Foxx unveiled the letter during a July 21 speech at the National Press Club in Washington, DC.

The secretaries’ letter said that while Congress is expected to pass temporary funding, it “will not ‘fix’ America’s transportation system. For that, we need a much larger and longer-term investment.”

In the last five years Congress has passed 27 short-term measures and it has been more than a decade since the last six-year funding bill, they noted. “This is no way to run a railroad, fill a pothole, or repair a bridge. In fact, the unpredictability about when, or if, funding will come has caused states to delay or cancel projects altogether.”

The letter pointed out that by 2050, the United States is expected to add 100 million people and will need to move 14 billion additional tons of freight, which is almost twice what we move now.

The secretaries also said we will need to invest $1.8 trillion by 2020 just to bring our transportation infrastructure to an adequate level.

At the Press Club event Foxx attacked Congress for not acting on President’s four-year, $302 billion bill, which Obama has been promoting around the country between fundraising events.
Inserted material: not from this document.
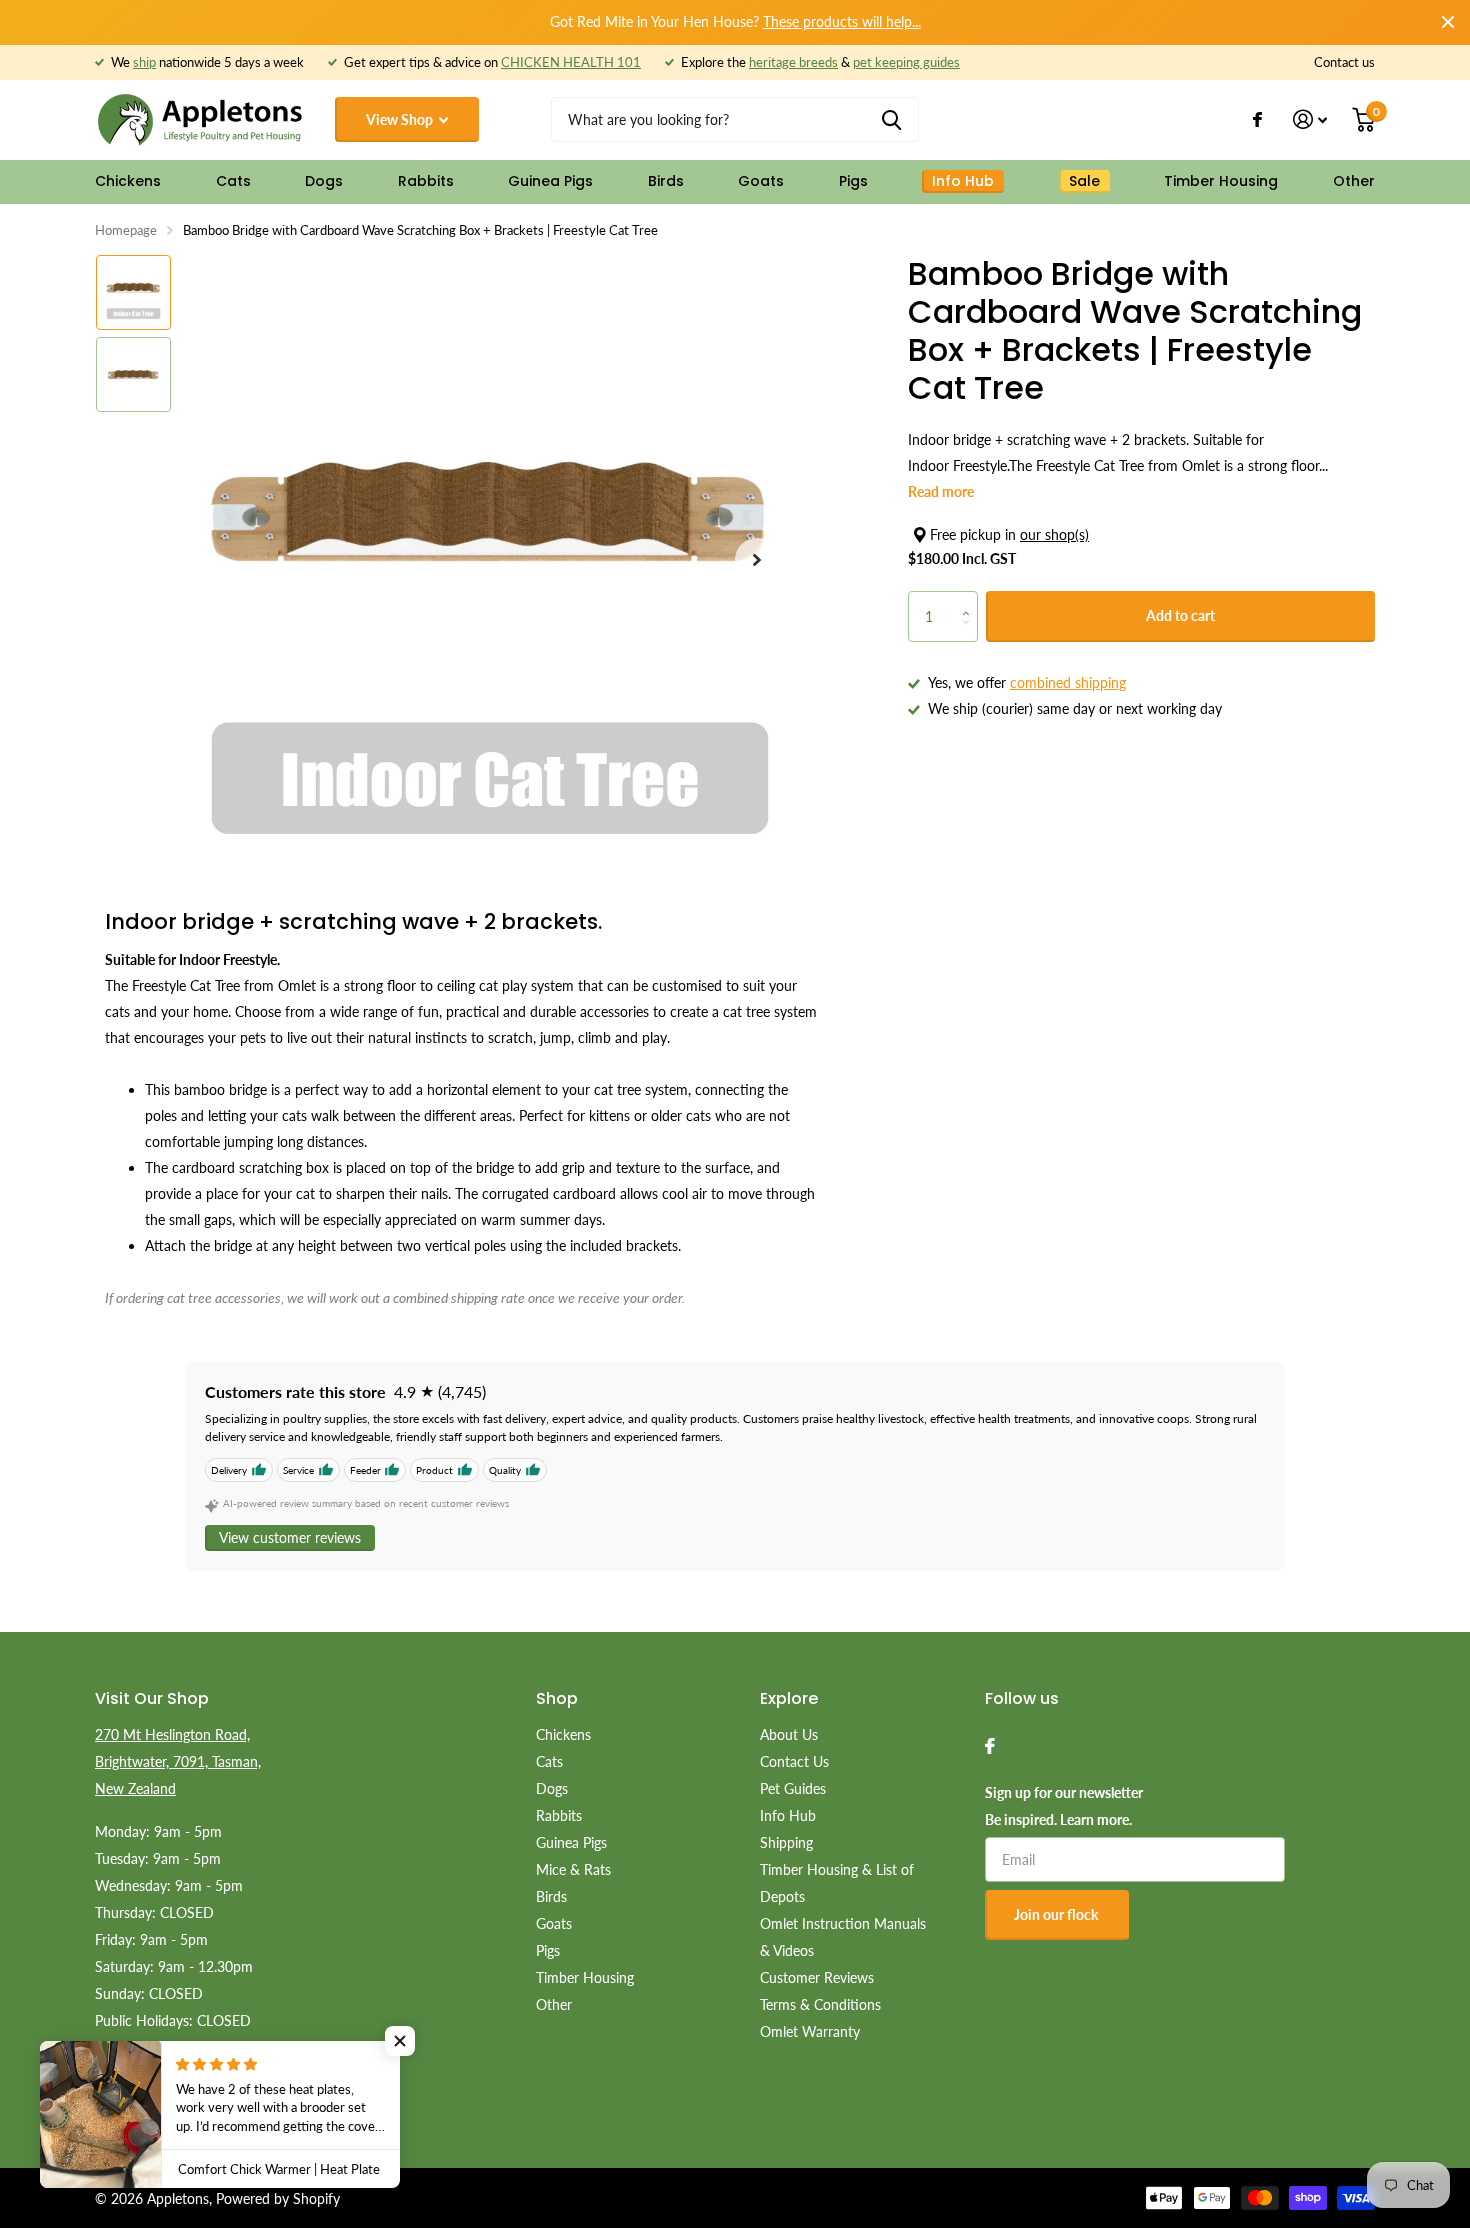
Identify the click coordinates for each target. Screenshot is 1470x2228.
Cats (233, 181)
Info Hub (788, 1815)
However, the failure to adopt a new program stems largely from policymakers’ inability to agree on how to fund it.

American Trucking Associations President Bill Graves also urged Congress act on a long-term plan. “Moving from one funding crisis to another will force states to cancel or delay even more crucial highway projects, putting jobs and the economy at risk.”

Coalition for America’s Gateways and Trade Corridors President Leslie Blakey agreed with the secretaries that a multi-year program is overdue.

“Unfortunately, the U.S. has in recent years refused to make even the bottom line investments needed to maintain our transportation infrastructure, much less fund expansions of capacity,” she said.